Vértigo tratamiento: cómo aliviarlo de forma eficaz

Si alguna vez has sentido que el mundo gira a tu alrededor, sabes lo incómodo que puede ser. El vértigo no es solo mareo; es una sensación de movimiento falso que afecta el equilibrio y la visión. En este artículo te explico qué lo provoca y qué puedes hacer para controlarlo sin complicaciones.

Causas frecuentes del vértigo

La mayoría de los episodios vienen de problemas en el oído interno, donde se encuentran los canales que envían la información de posición al cerebro. La laberintitis y la neuronitis vestibular son infecciones que inflaman esos canales y provocan vértigo intenso.

Otro culpable muy común es el vértigo posicional paroxístico benigno (VPPB). En este caso, pequeños cristales de calcio se desplazan dentro del oído y hacen que ciertos movimientos de la cabeza activen una señal errónea.

En personas mayores, la pérdida natural de células sensoriales puede generar vértigo crónico. Asimismo, problemas de circulación cerebral, migrañas o incluso estrés pueden desencadenar episodios breves pero molestos.

Tratamientos recomendados y autocuidado

Lo primero es consultar a un médico si los síntomas son fuertes, aparecen después de una lesión o van acompañados de dolor de cabeza intenso, visión borrosa o pérdida de audición. Un profesional descartará causas graves y prescribirá el tratamiento adecuado.

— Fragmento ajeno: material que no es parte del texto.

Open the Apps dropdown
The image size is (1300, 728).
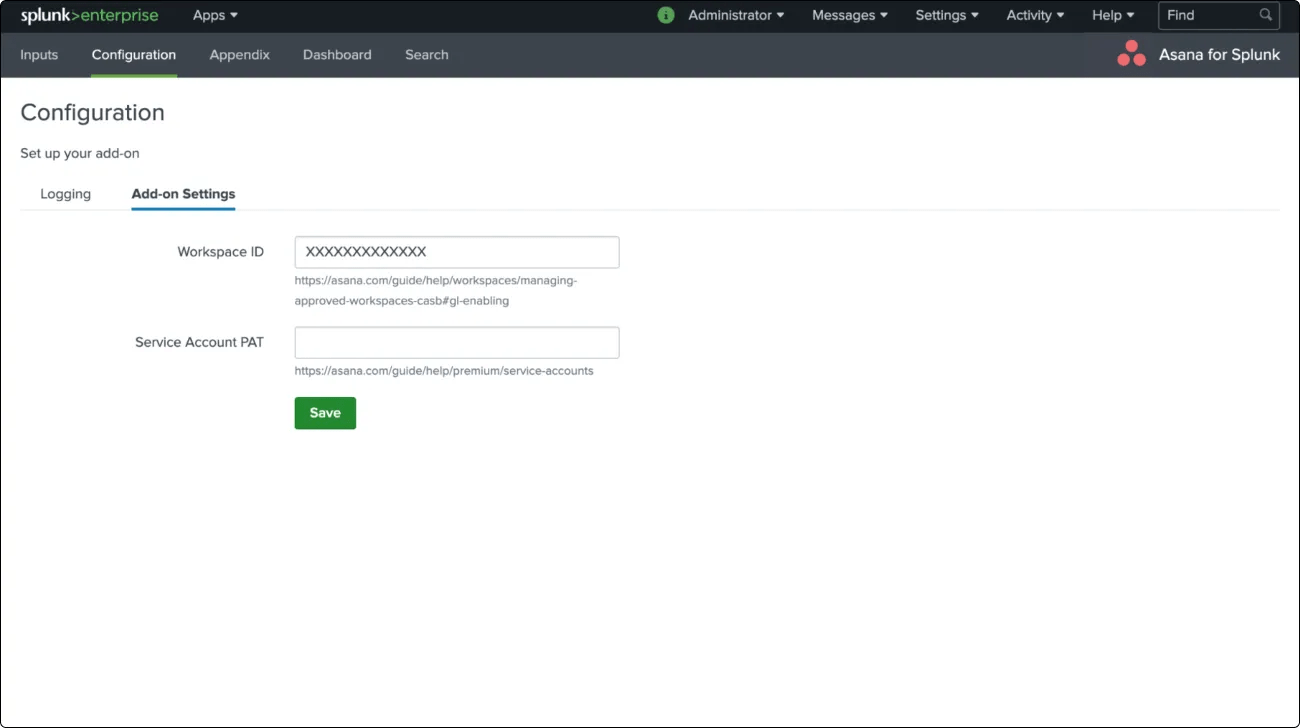213,15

Para VPPB, la maniobra de Epley suele ser suficiente. Consiste en mover la cabeza siguiendo una serie de pasos que reubican los cristales. Puedes aprenderla con ayuda de un fisioterapeuta o seguir vídeos fiables.

Cuando la causa es inflamación del oído interno, los médicos recetan a menudo betahistina o corticosteroides para reducir la hinchazón. Estos fármacos deben tomarse bajo supervisión y durante el tiempo indicado.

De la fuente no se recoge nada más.